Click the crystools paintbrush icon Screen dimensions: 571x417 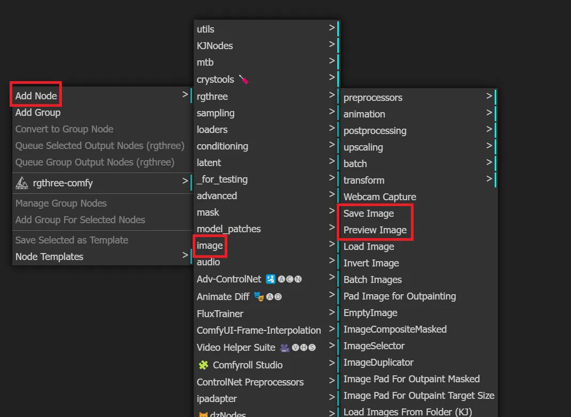243,78
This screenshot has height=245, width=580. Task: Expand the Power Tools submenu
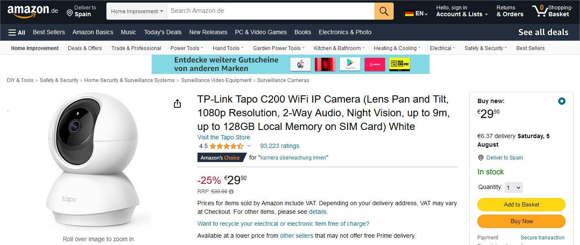187,48
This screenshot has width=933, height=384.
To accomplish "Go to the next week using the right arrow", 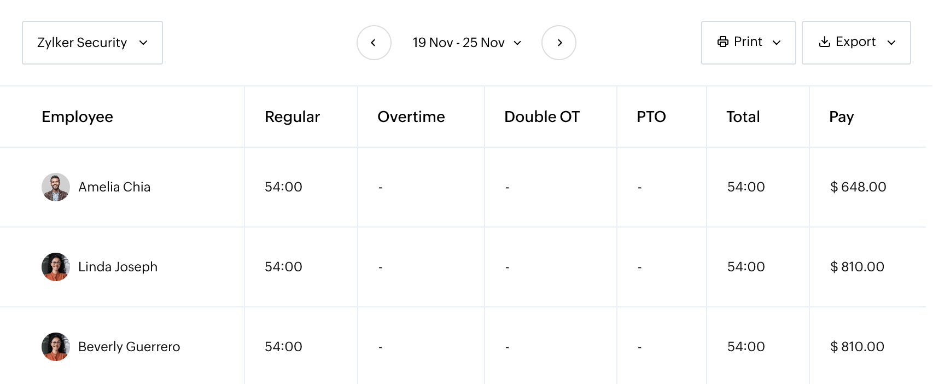I will tap(558, 42).
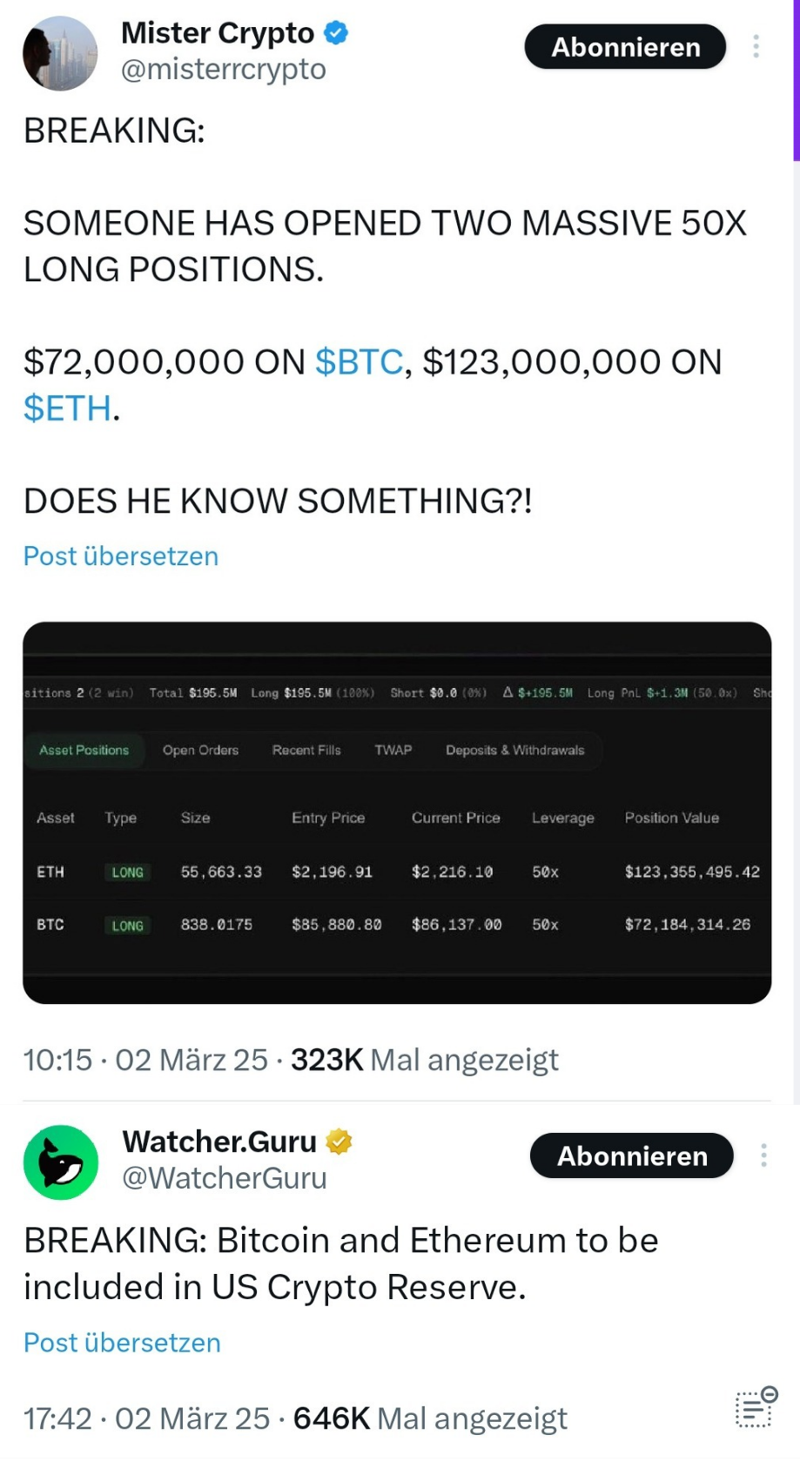Open the TWAP tab
Screen dimensions: 800x1462
point(393,751)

* _EXERCISE INSTRUCTIONS_:
Taking the entries above, copy word for word the lines from the one with "This screenshot has height=245, width=580." up to and including the one with "This screenshot has width=933, height=384.", without any picture.

* _RESPONSE TO THIS EXERCISE_:
This screenshot has height=245, width=580. Task: Expand the Power Tools submenu
187,48
This screenshot has width=933, height=384.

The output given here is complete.